To understand the Gatto case, it’s important first to understand the underground economy for student-athletes. In the U.S., the non-profit National Collegiate Athletic Association (NCAA) governs the $13-billion college sports industry, with most of the NCAA’s revenue coming from men’s college basketball. (If men’s college basketball programs could be bought and sold like professional sports franchises, the most valuable would be worth $342.6 million.) Critically, however, because of the NCAA’s amateurism rules, the student-athletes whose talent drives this industry can neither receive compensation from their universities (beyond cost-of-attendance athletic scholarships), nor earn money through endorsements, autographs, jersey sales, or any other monetization of their name or likeness. The value generated by the unpaid players is captured by others in this system, such as head coaches (who are the highest-paid public employees in 39 out of 50 states), NCAA executives, and university athletic directors. Given this system, it’s altogether unsurprising that top high-school basketball prospects often receive compensation for attending a given university via an underground economy. The corruption scheme at issue in Gatto was a particularly egregious example of this underground economy in action: Employees at an athletic-shoe company (Adidas), which sponsors a number of men’s college basketball programs, conspired with assistant coaches at those programs, and with an aspiring talent agent, to bribe elite high-school basketball prospects to attend the Adidas-affiliated universities. This deal looked to be win-win-win-win. The athletes benefited because they received compensation that better reflected their market value. Adidas benefited both from having elite college-basketball players wearing their brand on national television and from the increased probability that some of these players would sign an endorsement deal with Adidas if they turned professional. The universities profited from the economic windfall associated with enrolling an elite basketball prospect. And the aspiring talent agent boosted his odds of being formally retained when the player turned professional.

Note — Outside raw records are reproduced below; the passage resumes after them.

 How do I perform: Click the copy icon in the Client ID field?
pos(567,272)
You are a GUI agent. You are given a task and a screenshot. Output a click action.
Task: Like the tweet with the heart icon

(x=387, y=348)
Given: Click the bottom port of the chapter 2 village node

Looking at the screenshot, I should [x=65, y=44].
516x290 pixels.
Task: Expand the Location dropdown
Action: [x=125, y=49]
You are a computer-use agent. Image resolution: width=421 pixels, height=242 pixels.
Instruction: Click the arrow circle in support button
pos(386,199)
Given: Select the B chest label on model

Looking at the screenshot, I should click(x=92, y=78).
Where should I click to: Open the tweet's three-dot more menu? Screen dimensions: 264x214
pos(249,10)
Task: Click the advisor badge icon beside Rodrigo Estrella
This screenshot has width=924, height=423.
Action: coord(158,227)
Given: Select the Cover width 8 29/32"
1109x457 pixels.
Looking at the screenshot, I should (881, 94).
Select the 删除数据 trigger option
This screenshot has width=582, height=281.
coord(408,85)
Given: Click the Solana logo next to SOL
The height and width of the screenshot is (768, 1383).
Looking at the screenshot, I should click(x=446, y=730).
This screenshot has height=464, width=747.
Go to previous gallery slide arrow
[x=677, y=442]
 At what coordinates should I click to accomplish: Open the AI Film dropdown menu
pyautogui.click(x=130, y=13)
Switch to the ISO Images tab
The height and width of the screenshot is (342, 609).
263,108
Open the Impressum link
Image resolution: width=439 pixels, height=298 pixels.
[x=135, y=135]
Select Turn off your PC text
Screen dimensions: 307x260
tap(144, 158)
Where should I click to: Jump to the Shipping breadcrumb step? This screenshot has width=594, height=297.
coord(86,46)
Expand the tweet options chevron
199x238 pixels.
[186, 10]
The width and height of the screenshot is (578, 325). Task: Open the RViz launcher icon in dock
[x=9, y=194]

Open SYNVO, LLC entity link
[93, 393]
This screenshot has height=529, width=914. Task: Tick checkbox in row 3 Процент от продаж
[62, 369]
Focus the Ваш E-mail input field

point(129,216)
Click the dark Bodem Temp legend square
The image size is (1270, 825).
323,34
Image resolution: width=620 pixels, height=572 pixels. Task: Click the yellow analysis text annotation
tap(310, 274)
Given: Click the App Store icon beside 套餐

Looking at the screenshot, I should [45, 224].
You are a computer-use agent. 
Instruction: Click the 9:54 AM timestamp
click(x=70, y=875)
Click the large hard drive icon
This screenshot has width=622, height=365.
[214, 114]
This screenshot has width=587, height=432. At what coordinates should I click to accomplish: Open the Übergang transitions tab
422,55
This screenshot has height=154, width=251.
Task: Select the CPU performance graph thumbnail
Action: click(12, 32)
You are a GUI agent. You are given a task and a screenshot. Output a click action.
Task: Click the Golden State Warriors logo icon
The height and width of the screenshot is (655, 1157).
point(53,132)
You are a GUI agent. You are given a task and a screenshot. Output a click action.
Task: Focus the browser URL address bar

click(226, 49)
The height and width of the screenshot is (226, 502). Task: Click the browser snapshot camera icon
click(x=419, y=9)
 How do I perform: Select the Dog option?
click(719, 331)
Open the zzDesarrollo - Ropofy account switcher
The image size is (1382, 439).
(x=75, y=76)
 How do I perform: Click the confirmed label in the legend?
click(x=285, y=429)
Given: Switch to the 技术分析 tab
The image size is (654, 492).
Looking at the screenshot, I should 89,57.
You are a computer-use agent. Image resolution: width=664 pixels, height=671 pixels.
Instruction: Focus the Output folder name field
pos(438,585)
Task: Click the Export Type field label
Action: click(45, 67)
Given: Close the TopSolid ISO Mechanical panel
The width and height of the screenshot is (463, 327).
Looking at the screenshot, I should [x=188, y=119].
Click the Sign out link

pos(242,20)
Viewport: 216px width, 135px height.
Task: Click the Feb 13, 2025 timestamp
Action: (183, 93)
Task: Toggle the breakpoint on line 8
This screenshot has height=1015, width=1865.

Nonetheless, this scheme was technically illegal, and so the jury was analytically correct in convicting the defendants at trial. But just because the defendants broke the law doesn’t mean that the prosecutors should have brought the case. Indeed, this case is one where, for three policy-related reasons, it would’ve been better if the U.S. Department of Justice hadn’t gotten involved:

  • First, this prosecution was not a cost-effective use of anticorruption resources. As Jetson wrote on this blog a few months ago, anticorruption efforts should not be pursued “once the costs of achieving further reductions in corruption are greater than the costs of the corruption that would be eliminated by those additional efforts.” Here, by all indications, the cost of this years-long investigation and prosecution far exceeded the societal cost of the corruption. Indeed, court records indicate that this investigation relied on at least eight wiretap orders, which, based on average wiretap expenses, probably cost nearly $600,000. Of course, $600,000 is a mere fraction of total costs, which included the use of two undercover agents, the deployment of a dozen armed FBI agents during arrests, and hundreds of hours of investigative and prosecutorial work. All to convict three defendants, who conspired to make five bribes collectively worth just $400,000. And what were the losses to society from this corruption—which, after all, might be larger or smaller than the size of the bribes themselves? It’s hard to imagine that the social value of an elite high-school basketball prospect attending an Adidas-sponsored school rather than a Nike-sponsored school is all that great. Admittedly, this calculation doesn’t take into account the broader incentive effects that may result from the U.S. federal government showing that it will vigorously enforce the NCAA’s amateurism rules. But taking that incentive effect into account actually makes the enforcement effort in the Gatto case look worse, not better, which leads directly into the next criticism of this prosecution.
  • Second, the kind of corruption at issue in Gatto, though technically illegal, represents a “second-best outcome” that is societally preferable to strict compliance with NCAA rules. While corruption usually has detrimental economic effects, scholars have persuasively argued that under conditions of misguided over-regulation, certain forms of corruption can be an “efficient grease” that can improve social welfare (see, for example, here and here). The NCAA’s amateurism rules—which are not governmentally mandated, but self-imposed—exemplify this sort of inefficient over-regulation, effectively transferring wealth from the players who generate it to less-deserving actors, while also distorting the market for college athletes and their services.
  • Third, and building on the previous point, the successful prosecution in Gatto reduces the NCAA’s incentive to adopt what would be the “first-best” anticorruption solution: allowing players to be compensated at market rates for their on-field role in this $13-billion industry, and/or to profit from off-field endeavors (à la the modern-day Olympics in which participants are not compensated by the International Olympic Committee, but are free to monetize their name and likeness). Indeed, legitimizing what has long been an underground economy for college-basketball recruits would result in other societal benefits, such as an influx of tax revenue from student-athletes’ newfound income. Unfortunately, federal prosecutors’ successful conviction of the defendants in Gatto will significantly increase the NCAA rules’ deterrent effect, thus easing pressure on the NCAA and its stakeholders to overhaul the current structure which has been so lucrative for those in positions of power—pressure that has been building due to (among other things) a number of high-profile scandals involving evasion of the amateurism rules by high-profile college programs (see, for example, here and here).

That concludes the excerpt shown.